FIND Incident - EU Region (EMEA04)
Incident Report for Optimizely Service
Postmortem

SUMMARY

Episerver Search & Navigation (A.K.A. Find) is a Cloud-based Enterprise Search solution that delivers enhanced relevance and powerful search functionality to websites. On Friday the 7th of August, 2020 we had an event impacting the functionality of the service in the EU Digital Experience Cloud region and following report describes additional details around the event.  

DETAILS

Between 2020-08-07 12:28 UTC and 2020-08-07 15:20 UTC FIND Cluster EMEA04 experienced a service degradation. 

What triggered the issue was a sudden increase of incoming bulk requests which caused high demand of memory. Graceful node restarts were performed to mitigate the incident as quickly as possible and the service was fully restored the same day at 15:20 UTC.

TIMELINE

2020-08-07 12:28 UTC – First alert is triggered by monitoring system. 

2020-08-07 12:29 UTC – Alert acknowledged and troubleshooting initiated.

2020-08-07 12:30 UTC – Rolling restarts are performed to mitigate high memory utilization. 

2020-08-07 12:43 UTC – STATUSPAGE updated 

2020-08-07 12:53 UTC – Yellow state, all primary shards allocated but not all replicas.

2020-08-07 13:32 UTC – Cluster is green and all shards allocated but re-balancing the shards.

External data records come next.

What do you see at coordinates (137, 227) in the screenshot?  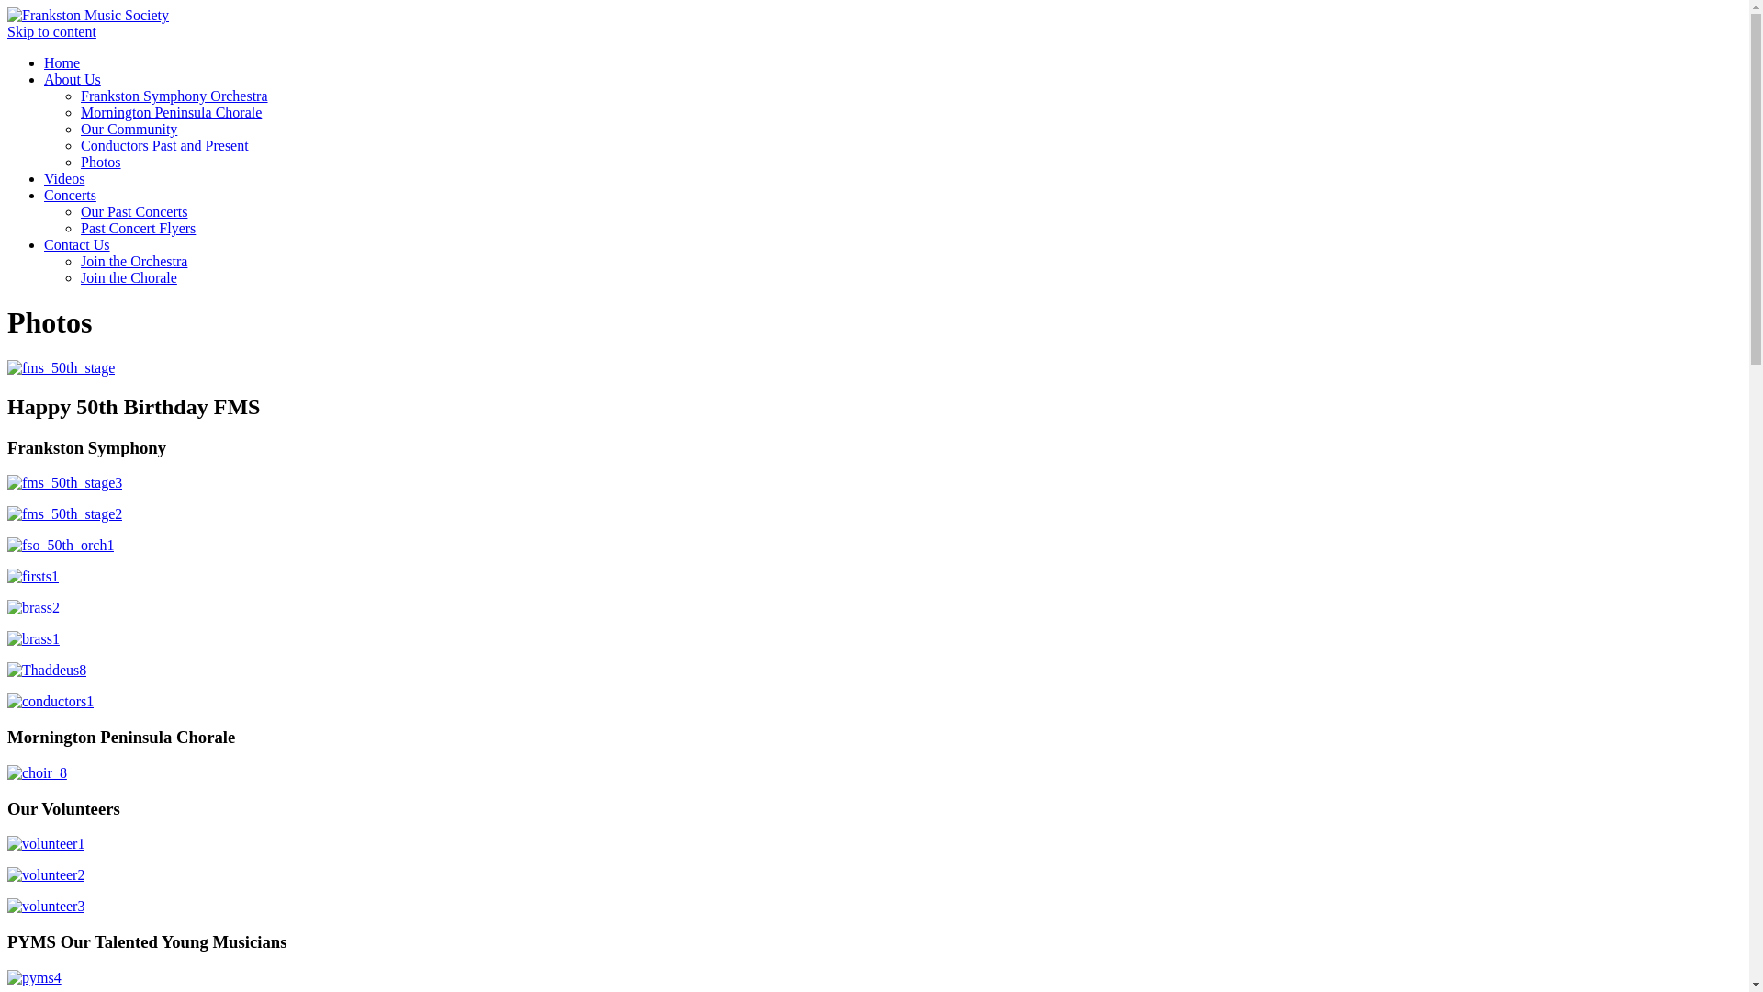 I see `'Past Concert Flyers'` at bounding box center [137, 227].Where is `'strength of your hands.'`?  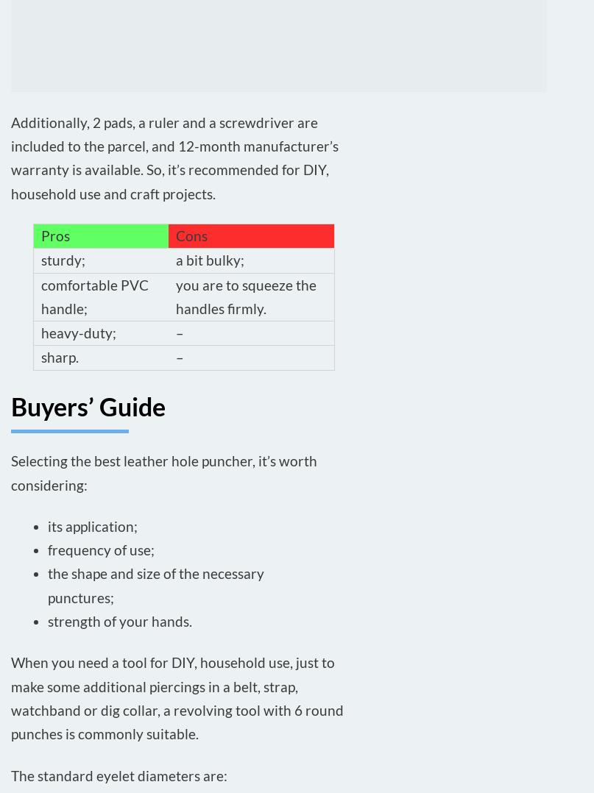 'strength of your hands.' is located at coordinates (120, 621). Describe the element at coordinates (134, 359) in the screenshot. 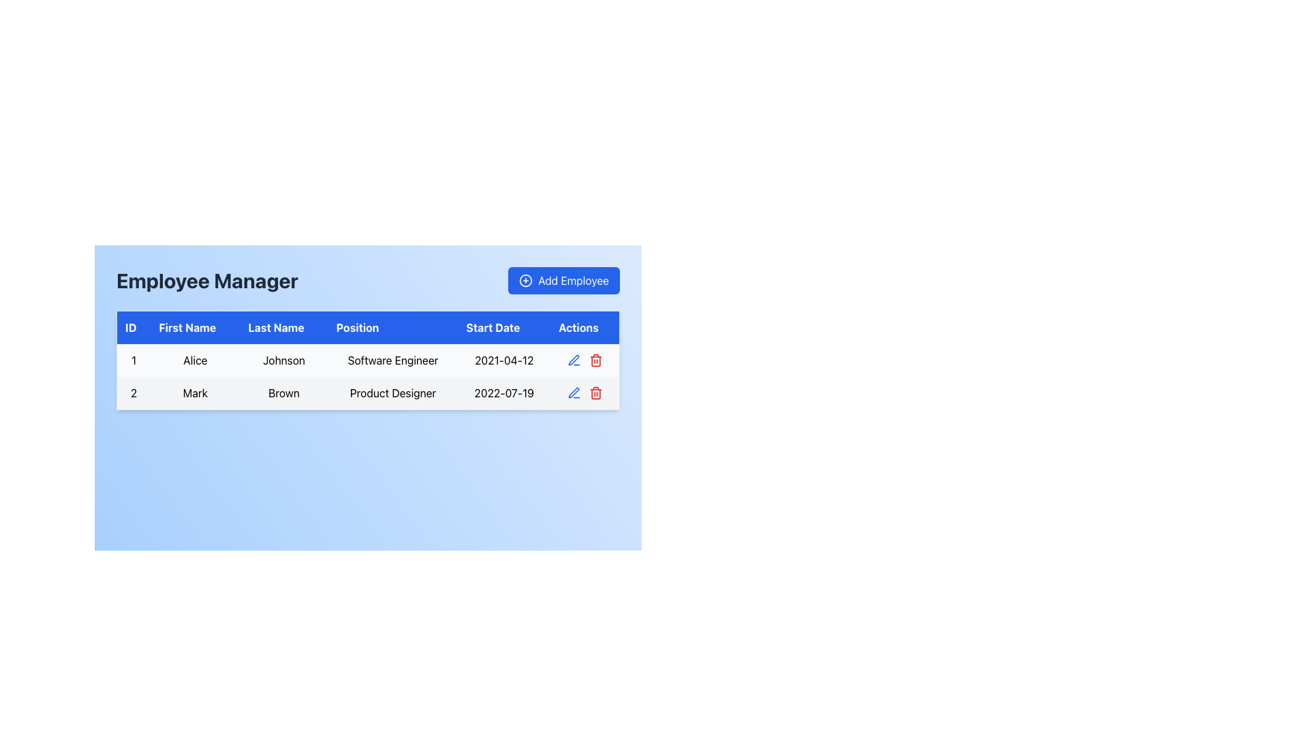

I see `the static text displaying the unique identifier for Alice Johnson in the employee management list` at that location. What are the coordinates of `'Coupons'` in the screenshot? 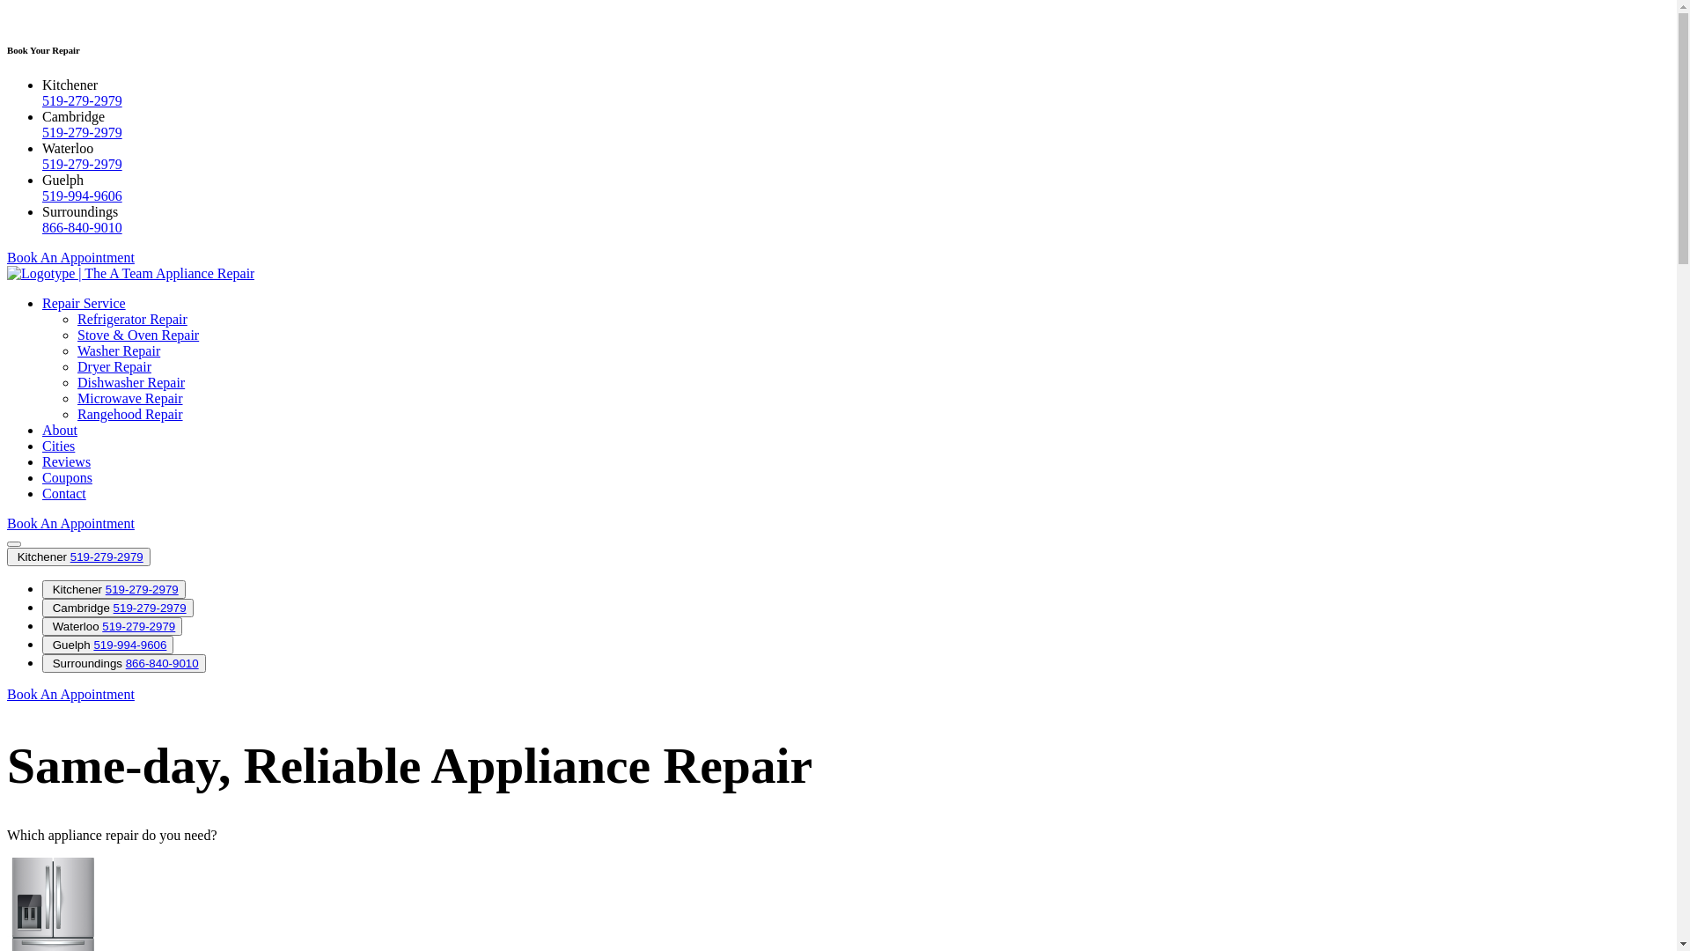 It's located at (67, 477).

2020-08-07 15:20 UTC – Global monitoring system is reporting full functionality restored. 

ANALYSIS

The cause of this incident was a sudden peak in JAVA heap memory consumption. Analysis identified that this was due to a high amount of bulk request towards the cluster which caused over-allocation of heap on the nodes and failed garbage collects. This creates failed queries on the node with high heap usage, and when that node is restarted the ElasticSearch primary shard being indexed to moves to another node and the scenario replays itself until the clusters internal shards have been re-balanced and service is fully operational.

IMPACT

During the event, requests to this FIND cluster would have seen network timeouts (5xx-errors), or slow response times when trying to connect. 

CORRECTIVE MEASURES

Short-term mitigation

  • Restart of unhealthy nodes to recover service as soon as possible.

Long-term mitigation

  • Enable rate limiting on bulk requests. 

FINAL WORDS

We apologize for the impact to affected customers. Availability is of high priority for us and we have a strong commitment to delivering high availability for our Find service. We will continue to prioritize our efforts in proving to overcome these recent difficulties and will do everything we can to learn from the event to avoid a recurrence in the future.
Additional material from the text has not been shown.